Nie lubię. Monety brzęczą w kieszeniach, często rysują ekran telefonu, a w sklepie wysypują się z hukiem na ladę, ku uciesze sprzedawców, którzy zacierają ręce licząc w myślach wszystkie wygrzebane spod lady blaszaki. Papierki szybko się niszczą, brudzą, miętolą, przedzierają. O ilości zarazków za ich pomocą przenoszonych wspominać nie będę. No, po prostu ‑syf!
Żarłoczny bankomat WBK
Zdarzyło Wam się kiedyś wyjąć połówkę banknotu z bankomatu? Mnie owszem.
Włożyłem kartę, wstukałem pin, maszyna zamruczała, otworzyła się komora i wysunął się banknot, który przy próbie wyciągnięcia stawiał znaczny opór. Po kilku sekundach walki zamknęła się klapka podajnika, zostawiając mi w dłoni pół papierka, a drugie pół — wewnątrz. Zastanawiając się ile w takiej sytuacji bank pobrał mi z konta (bo przecież powinien 25 złotych, co nie?), wykręciłem numer na infolinię WBK, którego automatu problem dotyczył.
Po opisaniu lokalizacji oraz całej sytuacji usłyszałem tępą ciszę w słuchawce, a po chwili westchnienia rozbrajające stwierdzenie: “jakoś trudno mi sobie wyobrazić, że wyciągnął pan pół banknotu z bankomatu”. Odpowiedziałem, że w zasadzie to mi też trudno sobie to wyobrazić, a po wymianie jeszcze kilku uprzejmości zakończyliśmy tą bezproduktywną rozmowę. Spróbowałem wypłacić gotówkę raz jeszcze — ryzyko się opłaciło, bo z nowym banknotem (całym) wyszła połówka pozostałego…

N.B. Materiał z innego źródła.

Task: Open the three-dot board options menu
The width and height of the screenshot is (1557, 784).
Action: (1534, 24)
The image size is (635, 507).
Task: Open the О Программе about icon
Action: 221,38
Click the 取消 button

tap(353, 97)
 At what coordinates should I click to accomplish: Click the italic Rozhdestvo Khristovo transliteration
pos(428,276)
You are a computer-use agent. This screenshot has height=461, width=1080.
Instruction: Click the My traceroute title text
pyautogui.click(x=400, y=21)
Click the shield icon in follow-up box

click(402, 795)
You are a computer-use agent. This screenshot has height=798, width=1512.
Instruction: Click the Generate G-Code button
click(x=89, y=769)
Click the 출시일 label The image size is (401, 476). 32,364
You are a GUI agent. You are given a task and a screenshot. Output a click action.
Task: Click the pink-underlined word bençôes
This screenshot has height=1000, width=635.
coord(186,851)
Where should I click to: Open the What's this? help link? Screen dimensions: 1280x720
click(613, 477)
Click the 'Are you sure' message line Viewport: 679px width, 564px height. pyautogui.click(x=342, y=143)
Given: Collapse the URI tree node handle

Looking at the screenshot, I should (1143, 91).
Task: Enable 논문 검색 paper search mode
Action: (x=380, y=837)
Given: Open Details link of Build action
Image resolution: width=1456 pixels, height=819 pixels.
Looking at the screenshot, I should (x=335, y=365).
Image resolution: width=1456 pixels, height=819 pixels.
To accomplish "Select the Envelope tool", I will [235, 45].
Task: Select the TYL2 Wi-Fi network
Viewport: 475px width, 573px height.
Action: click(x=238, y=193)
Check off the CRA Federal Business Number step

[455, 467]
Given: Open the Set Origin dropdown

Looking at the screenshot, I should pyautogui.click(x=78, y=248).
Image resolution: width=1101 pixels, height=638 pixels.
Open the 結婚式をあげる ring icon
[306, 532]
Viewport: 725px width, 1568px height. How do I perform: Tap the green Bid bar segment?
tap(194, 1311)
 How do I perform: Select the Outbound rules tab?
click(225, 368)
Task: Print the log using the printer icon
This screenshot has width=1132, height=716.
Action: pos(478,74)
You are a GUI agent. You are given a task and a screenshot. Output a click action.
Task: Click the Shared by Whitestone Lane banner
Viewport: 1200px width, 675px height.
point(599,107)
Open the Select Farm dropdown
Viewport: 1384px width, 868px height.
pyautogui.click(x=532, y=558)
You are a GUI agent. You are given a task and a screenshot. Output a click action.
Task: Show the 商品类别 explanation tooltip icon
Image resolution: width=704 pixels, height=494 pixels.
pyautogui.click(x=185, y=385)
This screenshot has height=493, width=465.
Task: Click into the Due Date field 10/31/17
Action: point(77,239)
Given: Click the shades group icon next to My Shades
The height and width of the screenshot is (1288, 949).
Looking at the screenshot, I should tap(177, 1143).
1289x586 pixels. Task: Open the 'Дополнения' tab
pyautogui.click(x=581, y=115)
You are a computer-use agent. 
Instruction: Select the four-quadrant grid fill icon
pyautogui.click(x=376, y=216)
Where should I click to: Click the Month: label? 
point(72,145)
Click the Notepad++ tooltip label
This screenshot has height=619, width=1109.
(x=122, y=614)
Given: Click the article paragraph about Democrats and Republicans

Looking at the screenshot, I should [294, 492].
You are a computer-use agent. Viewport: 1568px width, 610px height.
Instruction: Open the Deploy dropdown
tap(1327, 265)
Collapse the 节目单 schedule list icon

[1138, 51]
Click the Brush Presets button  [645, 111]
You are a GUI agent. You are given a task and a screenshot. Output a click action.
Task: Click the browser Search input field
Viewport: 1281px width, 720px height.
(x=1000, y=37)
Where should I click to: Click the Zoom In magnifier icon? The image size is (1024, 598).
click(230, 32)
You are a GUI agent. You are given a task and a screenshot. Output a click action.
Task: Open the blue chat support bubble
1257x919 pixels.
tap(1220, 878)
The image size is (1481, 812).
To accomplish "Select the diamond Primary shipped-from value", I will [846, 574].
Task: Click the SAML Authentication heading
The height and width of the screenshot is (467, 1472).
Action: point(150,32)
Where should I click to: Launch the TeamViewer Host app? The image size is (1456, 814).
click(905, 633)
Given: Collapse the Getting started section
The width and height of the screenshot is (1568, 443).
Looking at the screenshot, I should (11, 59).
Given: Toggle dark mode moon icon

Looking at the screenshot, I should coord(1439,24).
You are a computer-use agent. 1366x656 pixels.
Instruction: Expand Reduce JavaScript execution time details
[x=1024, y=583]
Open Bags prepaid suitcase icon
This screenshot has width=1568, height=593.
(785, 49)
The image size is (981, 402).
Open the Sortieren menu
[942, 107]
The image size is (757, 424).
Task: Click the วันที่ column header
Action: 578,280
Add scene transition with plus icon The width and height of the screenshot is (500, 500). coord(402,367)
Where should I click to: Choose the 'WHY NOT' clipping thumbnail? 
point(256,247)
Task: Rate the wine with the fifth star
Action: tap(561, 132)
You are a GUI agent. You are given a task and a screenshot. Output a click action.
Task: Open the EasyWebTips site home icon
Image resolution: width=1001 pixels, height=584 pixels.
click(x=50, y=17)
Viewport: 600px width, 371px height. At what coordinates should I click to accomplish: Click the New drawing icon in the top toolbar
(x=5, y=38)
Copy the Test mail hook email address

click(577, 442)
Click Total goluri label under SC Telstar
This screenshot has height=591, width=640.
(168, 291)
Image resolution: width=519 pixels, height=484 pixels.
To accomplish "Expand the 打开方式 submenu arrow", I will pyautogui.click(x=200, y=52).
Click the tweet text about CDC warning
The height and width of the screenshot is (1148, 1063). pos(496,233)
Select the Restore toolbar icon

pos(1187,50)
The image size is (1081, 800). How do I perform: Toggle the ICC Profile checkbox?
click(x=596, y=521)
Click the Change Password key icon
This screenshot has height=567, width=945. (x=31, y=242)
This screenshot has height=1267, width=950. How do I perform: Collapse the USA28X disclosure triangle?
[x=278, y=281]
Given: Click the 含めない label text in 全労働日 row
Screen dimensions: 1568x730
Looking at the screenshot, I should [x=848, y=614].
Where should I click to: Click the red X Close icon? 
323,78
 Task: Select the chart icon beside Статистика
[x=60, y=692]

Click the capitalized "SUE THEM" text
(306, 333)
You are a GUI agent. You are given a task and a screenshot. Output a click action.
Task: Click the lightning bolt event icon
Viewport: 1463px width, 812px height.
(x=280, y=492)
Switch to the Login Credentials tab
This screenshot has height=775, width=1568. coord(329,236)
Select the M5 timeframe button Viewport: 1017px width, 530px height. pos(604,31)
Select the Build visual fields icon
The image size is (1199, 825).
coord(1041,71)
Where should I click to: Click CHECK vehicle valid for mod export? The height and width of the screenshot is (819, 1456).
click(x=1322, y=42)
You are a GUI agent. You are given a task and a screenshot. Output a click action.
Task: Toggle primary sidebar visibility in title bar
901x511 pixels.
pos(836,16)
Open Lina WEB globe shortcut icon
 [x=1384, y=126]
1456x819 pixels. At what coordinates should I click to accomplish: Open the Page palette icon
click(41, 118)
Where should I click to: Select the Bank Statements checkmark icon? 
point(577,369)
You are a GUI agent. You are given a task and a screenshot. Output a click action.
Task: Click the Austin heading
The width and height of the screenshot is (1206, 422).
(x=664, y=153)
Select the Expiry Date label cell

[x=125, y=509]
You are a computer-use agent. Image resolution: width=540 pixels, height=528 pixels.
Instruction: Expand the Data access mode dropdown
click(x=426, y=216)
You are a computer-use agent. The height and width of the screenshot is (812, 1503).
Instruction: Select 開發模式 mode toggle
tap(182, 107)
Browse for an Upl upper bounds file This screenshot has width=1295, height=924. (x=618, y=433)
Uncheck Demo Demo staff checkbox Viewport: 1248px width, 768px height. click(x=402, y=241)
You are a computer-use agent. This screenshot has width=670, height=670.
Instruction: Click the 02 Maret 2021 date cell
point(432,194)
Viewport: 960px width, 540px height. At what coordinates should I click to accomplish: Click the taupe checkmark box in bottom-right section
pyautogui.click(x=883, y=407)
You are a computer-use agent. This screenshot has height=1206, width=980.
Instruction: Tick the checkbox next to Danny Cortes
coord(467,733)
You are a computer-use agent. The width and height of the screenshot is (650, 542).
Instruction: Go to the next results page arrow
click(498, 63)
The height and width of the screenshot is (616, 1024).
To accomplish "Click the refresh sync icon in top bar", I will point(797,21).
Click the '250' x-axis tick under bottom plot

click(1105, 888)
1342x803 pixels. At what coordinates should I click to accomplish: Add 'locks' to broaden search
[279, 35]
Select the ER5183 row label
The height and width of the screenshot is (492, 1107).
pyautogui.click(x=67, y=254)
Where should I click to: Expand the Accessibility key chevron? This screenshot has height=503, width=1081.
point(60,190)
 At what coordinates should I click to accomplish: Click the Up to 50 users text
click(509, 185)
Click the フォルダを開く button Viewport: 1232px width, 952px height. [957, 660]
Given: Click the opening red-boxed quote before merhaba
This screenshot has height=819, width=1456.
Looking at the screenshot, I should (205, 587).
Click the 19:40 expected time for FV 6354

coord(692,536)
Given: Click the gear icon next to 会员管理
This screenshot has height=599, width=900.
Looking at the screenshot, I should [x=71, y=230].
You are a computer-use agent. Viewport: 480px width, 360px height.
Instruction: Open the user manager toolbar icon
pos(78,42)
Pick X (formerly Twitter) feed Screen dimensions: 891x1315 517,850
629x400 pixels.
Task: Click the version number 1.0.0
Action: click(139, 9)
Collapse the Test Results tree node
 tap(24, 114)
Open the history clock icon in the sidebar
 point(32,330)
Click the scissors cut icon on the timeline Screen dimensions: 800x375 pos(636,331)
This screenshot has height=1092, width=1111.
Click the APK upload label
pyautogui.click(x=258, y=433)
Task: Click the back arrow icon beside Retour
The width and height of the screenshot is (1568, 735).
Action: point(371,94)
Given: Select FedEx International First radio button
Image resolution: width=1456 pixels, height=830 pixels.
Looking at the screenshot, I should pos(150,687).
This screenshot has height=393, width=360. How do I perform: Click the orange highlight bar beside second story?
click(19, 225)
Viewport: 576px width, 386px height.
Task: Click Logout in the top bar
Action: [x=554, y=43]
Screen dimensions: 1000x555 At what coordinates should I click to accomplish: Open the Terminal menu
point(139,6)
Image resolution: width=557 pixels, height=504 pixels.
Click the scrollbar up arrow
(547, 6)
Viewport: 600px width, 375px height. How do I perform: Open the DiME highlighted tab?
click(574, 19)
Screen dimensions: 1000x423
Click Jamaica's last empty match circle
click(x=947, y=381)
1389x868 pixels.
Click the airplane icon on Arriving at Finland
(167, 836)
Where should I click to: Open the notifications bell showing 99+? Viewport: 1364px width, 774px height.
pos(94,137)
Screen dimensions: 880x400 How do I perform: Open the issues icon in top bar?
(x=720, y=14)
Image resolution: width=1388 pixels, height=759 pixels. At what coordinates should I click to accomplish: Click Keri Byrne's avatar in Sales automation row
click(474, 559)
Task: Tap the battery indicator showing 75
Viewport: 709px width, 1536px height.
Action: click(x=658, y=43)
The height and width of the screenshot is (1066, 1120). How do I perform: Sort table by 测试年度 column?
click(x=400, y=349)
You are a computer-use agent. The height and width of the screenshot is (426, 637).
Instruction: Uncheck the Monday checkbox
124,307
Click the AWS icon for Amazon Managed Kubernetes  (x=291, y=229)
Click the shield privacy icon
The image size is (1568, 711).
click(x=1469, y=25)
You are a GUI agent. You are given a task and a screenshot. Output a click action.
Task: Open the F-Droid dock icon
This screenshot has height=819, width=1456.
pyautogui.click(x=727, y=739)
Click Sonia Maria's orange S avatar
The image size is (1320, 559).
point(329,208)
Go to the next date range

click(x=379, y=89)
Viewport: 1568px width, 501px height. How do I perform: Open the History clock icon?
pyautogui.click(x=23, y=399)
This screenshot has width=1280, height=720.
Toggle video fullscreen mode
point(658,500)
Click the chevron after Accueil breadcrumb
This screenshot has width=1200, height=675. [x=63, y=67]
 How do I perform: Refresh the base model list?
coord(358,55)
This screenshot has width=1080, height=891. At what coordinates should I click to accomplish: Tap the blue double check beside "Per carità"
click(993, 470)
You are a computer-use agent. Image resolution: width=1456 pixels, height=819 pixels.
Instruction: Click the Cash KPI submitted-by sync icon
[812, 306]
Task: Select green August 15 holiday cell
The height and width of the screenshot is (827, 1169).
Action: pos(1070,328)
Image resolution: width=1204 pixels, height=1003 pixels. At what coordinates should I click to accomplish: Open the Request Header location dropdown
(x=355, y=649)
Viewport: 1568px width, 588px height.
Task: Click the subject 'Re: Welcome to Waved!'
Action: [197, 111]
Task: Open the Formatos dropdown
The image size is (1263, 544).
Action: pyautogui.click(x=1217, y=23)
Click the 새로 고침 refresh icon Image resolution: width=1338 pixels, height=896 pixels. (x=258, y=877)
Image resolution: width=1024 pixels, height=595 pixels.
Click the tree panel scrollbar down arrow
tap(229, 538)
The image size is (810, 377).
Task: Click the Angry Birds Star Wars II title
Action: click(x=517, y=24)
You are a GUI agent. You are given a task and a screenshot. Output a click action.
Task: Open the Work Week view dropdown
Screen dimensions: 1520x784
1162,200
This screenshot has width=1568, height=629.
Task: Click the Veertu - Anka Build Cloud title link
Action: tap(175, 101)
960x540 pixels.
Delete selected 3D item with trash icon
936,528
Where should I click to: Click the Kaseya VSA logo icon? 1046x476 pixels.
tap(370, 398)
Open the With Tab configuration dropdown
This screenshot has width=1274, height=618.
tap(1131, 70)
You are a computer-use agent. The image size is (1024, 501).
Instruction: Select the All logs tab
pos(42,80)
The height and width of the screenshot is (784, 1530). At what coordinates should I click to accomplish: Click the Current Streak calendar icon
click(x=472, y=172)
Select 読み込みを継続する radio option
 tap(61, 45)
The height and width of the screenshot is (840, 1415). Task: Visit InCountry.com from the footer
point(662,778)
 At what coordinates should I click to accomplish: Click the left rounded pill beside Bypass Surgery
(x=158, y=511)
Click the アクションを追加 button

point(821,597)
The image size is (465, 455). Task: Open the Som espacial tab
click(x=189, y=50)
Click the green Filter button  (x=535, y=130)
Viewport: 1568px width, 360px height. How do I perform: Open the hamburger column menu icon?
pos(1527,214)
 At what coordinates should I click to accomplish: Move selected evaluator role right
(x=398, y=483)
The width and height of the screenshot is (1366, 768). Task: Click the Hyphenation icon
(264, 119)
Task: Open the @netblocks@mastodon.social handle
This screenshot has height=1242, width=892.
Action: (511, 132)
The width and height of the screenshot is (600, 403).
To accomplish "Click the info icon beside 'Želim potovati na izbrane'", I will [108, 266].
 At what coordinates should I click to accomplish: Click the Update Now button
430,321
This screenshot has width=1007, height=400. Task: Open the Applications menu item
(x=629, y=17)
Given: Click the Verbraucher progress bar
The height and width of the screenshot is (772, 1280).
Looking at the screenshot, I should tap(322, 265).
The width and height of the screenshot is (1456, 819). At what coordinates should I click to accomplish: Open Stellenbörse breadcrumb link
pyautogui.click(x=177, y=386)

Papierowy hajs nigdy się nie zgadza
Zauważyłem też, że tempo wydawania gotówki rośnie wraz z jej ilością w portfelu — dwa złote potrafi przeleżeć cały tydzień, a stówka rozmienia się na drobne natychmiast. Dlatego, weryfikując trochę tezę zawartą w tytule, muszę dodać, że nie lubię pieniążków papierowych.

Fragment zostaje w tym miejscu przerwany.